## SOURCE PASSAGE
--------

Answers to those questions might be incredibly uncomfortable. From our experience with over 2,500 nonprofit Salesforce projects, we know that most nonprofits on legacy databases would probably place large aspects of their data management and operations in the “things we would do differently” category. That is ok. Once you confront this and identify the specific elements that can be done differently, we have begun the process of improvement, by seeking an outside perspective.
Nonprofit leaders must demand the hardest truths from within the organization, and maintain the strength to commit to remedying them appropriately.
Step Outside of Your Perspective
Following this dive into the depths of Yom Kippur’s self-examination, Sukkot (Festival of Booths), pulls observers out of the rabbit holes within their own heads by literally leading them outside.
Sukkot calls for Jews to build small huts for eating, socializing, and even sleeping in if weather permits. While Sukkot’s origins are mostly agricultural, today it offers a symbolic challenge to follow up on Yom Kippur’s deep self-involvement by compelling them to ask, “What does my world look like as an outsider?” Pushing beyond one’s physical and mental comfort zones generates new ideas, questions, and solutions to life’s challenges.

--------

## USING THE INFORMATION
a) In the passage on nonprofits and Sukkot, what does Sukkot call for Jews to build?
b) Write the next part of the passage on nonprofits and Sukkot, starting after its final sentence.
The material after this passage comes from a separate source.

[Saved entries]

--------

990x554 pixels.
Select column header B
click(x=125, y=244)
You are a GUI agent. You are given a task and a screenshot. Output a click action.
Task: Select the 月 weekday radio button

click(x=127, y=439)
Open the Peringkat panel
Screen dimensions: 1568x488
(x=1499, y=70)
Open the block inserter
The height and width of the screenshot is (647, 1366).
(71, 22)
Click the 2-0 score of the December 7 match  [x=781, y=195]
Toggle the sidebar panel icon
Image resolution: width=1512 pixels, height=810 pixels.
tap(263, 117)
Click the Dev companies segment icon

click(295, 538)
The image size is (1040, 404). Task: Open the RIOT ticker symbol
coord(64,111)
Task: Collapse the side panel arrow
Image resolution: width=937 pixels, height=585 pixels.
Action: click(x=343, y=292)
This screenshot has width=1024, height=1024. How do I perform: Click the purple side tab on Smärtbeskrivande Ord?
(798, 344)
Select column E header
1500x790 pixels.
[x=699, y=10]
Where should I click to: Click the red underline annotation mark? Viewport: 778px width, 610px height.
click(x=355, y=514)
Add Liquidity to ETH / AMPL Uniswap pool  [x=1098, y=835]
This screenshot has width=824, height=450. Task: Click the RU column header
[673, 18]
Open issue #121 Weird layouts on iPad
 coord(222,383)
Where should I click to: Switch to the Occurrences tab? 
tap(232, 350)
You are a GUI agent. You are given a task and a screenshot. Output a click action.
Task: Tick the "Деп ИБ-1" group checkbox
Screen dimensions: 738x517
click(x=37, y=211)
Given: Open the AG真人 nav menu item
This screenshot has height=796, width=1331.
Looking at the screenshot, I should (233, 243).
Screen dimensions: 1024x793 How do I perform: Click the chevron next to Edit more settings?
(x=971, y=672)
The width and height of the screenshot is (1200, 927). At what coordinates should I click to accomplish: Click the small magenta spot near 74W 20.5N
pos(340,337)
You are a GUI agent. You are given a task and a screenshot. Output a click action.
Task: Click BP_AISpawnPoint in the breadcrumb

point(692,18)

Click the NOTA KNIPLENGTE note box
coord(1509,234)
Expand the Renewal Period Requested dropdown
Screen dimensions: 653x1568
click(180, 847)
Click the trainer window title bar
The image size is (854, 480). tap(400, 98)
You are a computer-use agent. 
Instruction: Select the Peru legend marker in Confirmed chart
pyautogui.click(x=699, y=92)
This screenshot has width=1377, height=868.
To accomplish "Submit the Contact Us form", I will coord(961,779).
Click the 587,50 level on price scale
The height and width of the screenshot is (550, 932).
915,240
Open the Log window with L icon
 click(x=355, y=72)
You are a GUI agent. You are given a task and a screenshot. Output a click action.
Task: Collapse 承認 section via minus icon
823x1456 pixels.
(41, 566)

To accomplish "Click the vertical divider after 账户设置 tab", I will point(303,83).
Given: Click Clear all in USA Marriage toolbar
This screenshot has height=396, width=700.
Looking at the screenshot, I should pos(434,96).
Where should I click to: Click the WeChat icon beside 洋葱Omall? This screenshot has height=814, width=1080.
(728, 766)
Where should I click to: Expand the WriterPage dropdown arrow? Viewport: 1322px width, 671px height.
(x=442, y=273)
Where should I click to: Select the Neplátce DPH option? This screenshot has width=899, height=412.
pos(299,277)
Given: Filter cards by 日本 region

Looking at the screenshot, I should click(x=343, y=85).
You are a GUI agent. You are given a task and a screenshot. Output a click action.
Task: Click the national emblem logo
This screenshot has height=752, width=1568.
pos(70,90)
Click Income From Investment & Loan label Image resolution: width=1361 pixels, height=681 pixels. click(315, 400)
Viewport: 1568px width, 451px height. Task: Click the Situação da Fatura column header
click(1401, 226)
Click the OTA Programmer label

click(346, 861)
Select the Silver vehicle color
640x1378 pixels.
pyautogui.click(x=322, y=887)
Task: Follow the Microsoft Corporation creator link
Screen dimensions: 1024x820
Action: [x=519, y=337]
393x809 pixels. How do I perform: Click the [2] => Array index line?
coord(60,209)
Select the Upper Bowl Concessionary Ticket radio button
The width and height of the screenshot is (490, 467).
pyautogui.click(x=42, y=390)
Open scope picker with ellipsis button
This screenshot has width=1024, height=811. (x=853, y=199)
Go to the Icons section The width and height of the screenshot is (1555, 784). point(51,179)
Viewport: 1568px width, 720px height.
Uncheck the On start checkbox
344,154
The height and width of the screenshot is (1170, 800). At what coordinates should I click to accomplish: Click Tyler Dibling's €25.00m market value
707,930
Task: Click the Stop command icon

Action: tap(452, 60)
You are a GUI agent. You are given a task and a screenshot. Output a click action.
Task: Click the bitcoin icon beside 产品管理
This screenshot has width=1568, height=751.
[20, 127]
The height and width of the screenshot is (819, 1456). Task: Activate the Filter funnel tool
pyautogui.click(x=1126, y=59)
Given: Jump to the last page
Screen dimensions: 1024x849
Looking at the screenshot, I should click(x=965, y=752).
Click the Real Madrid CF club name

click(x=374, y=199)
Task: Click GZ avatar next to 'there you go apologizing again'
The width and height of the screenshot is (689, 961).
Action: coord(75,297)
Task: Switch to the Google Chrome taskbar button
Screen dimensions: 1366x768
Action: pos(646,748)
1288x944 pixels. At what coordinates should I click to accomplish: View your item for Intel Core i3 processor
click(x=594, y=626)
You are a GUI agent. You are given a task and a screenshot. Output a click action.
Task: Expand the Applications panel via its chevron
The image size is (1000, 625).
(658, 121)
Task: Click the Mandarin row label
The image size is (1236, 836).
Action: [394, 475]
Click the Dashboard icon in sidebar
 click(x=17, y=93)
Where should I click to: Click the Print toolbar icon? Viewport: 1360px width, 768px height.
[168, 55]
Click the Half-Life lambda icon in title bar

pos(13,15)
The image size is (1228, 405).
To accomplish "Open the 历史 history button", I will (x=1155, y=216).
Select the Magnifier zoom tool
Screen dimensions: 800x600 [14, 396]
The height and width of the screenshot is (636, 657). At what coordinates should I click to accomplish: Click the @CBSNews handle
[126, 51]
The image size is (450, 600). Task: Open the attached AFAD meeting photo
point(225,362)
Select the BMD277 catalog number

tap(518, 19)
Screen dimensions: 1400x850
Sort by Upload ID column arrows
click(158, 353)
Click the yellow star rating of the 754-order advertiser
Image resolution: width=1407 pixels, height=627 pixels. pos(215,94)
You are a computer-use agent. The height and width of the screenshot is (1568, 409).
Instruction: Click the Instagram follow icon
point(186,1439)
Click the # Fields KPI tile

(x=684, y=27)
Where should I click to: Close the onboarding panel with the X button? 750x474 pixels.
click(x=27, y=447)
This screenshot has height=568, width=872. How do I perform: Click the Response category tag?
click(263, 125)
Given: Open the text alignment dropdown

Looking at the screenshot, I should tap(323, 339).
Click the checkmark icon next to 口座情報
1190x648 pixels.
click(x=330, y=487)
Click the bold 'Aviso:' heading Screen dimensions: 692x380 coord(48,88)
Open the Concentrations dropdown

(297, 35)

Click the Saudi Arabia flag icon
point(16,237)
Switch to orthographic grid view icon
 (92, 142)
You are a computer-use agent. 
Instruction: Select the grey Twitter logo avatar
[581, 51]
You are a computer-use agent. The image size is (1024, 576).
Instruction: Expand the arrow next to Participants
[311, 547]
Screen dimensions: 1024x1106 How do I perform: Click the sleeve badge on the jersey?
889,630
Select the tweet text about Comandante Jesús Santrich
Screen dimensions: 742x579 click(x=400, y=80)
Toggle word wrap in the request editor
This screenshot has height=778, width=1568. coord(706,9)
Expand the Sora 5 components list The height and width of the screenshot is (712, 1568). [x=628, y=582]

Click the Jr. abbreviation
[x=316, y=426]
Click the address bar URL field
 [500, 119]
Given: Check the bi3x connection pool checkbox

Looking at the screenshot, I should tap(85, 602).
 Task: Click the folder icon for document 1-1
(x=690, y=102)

--------

## TASK RESPONSES
a) Small huts for eating, socializing, and even sleeping in if weather permits.

b)
Organizations require outside perspectives as much as individuals, if not more. Groupthink, inertia, and the power of “how we do things here” are fatal obstacles to innovation and growth. We at Arkus know this because our role is not just in providing technical expertise on Salesforce, it is to provide an outsider's perspective with our clients.
Nonprofits who know their Salesforce and data needs are not being met as fully as they could rely on partners like Arkus to synthesize technical knowledge, industry experience, and independent perspective into a point of view. That point of view includes a full read-out of the current state of the nonprofit’s data stack, concrete recommendations for improvements with associated business value, and a clear roadmap for success with appropriately phased-out projects.
Nonprofit leaders need to place their trust in an outside advisor to gain a fuller perspective of their status quo, and how to improve.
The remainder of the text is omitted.